- _TEXT PROVIDED_

________________

The first two exciting novels in this series are 'In Dark Service' and 'Foul Tides Turning', and focus on the Carnehan family, whose lives are torn apart in a terrible slave raid on the town of Northhaven.

Hunt is arguably best known for his best-selling Jackelian series of novels from HarperCollins, also the publisher of J. R. R. Tolkien and C. S. Lewis in the UK, the success of the first of which, 'The Court of the Air', gave rise to a genre called steampunk.

The Jackelian world is a fantasy adventure set in a far-future Earth where the passage of time has erased almost all memory of our current world from history. Electricity is now unreliable and classed as a dark power, with many of the nations of the world existing at a Victorian level of development and relying on steam-power, mechanical nanotechnology and biotechnology to survive and prosper.

It is an age of strange creatures, flashing blades, steammen servants, airship battles and high adventure.

Each novel is written as a stand-alone work, but share the same world and many of the same characters who criss-cross between the novels (a technique shared with fellow British fantasy author Terry Pratchett and his Discworld series).

________________

- _WHAT THE TASK REQUIRES_
Rewrite the passage about the Jackelian series from "Hunt is arguably" up to and including "genre called steampunk.", changing "steampunk" to "gaslamp fantasy".

- _LISTED RECORDS_
________________

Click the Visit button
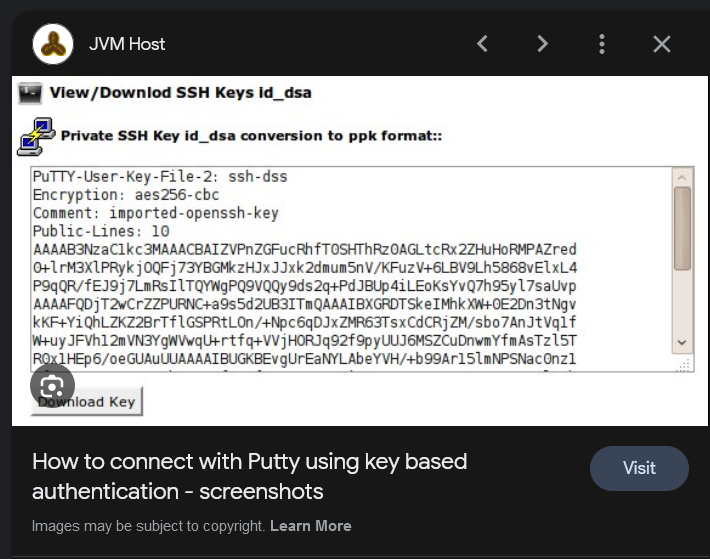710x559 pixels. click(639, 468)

________________

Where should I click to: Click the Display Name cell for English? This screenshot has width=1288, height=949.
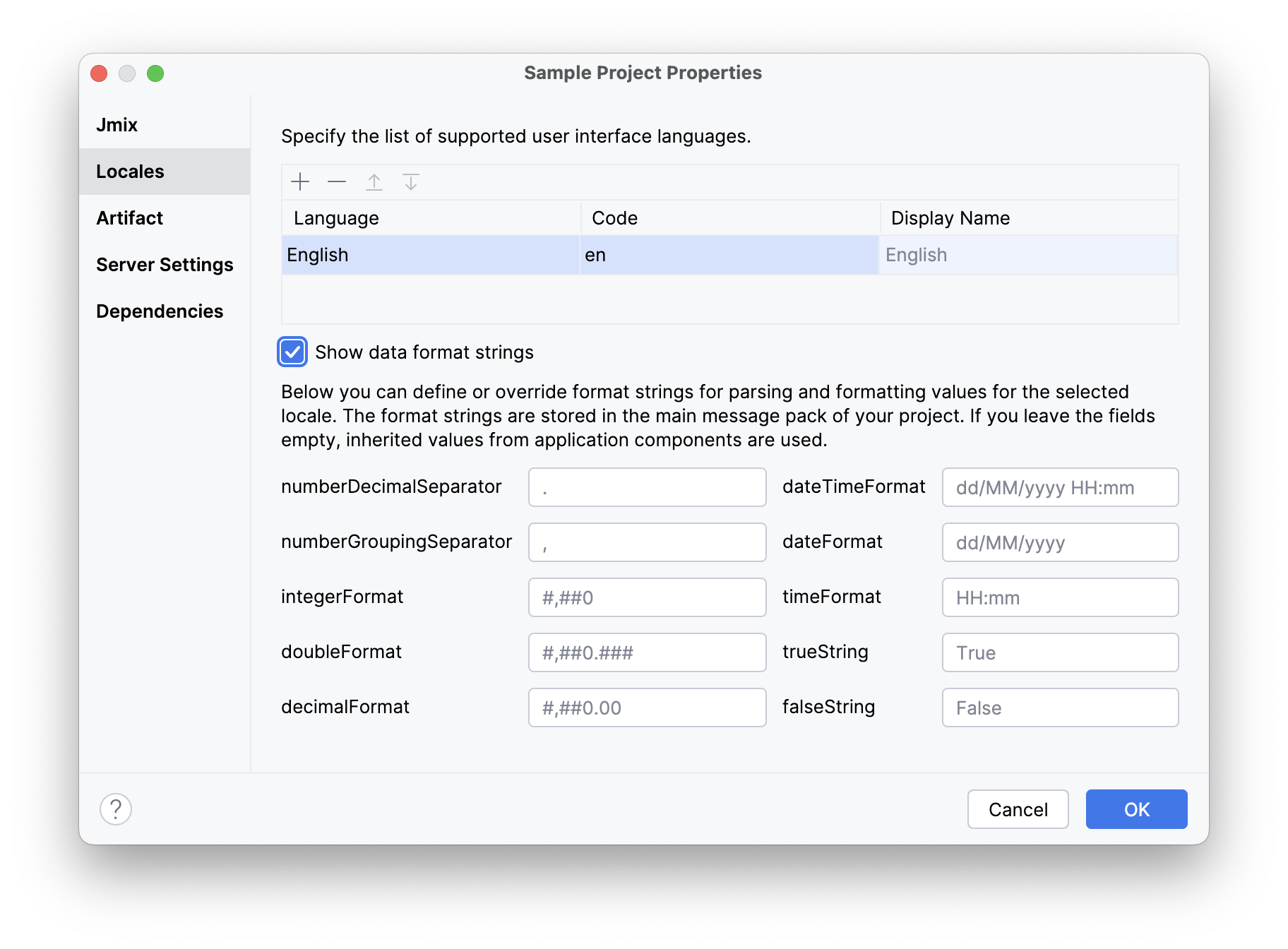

________________

- _FULL ANSWER_
Hunt is arguably best known for his best-selling Jackelian series of novels from HarperCollins, also the publisher of J. R. R. Tolkien and C. S. Lewis in the UK, the success of the first of which, 'The Court of the Air', gave rise to a genre called gaslamp fantasy.